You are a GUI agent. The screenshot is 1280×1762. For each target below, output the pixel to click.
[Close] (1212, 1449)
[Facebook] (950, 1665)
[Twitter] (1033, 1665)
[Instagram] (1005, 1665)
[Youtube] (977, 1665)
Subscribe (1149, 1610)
◆ ◆ ◆ ◆ ◆
▶ [What the exercise asks]: The whole of the data must be given again, exactly as shown.

▶ [Exercise answer]:
You are a GUI agent. The screenshot is 1280×1762. For each target below, output the pixel to click.
[Close] (1212, 1449)
[Facebook] (950, 1665)
[Twitter] (1033, 1665)
[Instagram] (1005, 1665)
[Youtube] (977, 1665)
Subscribe (1149, 1610)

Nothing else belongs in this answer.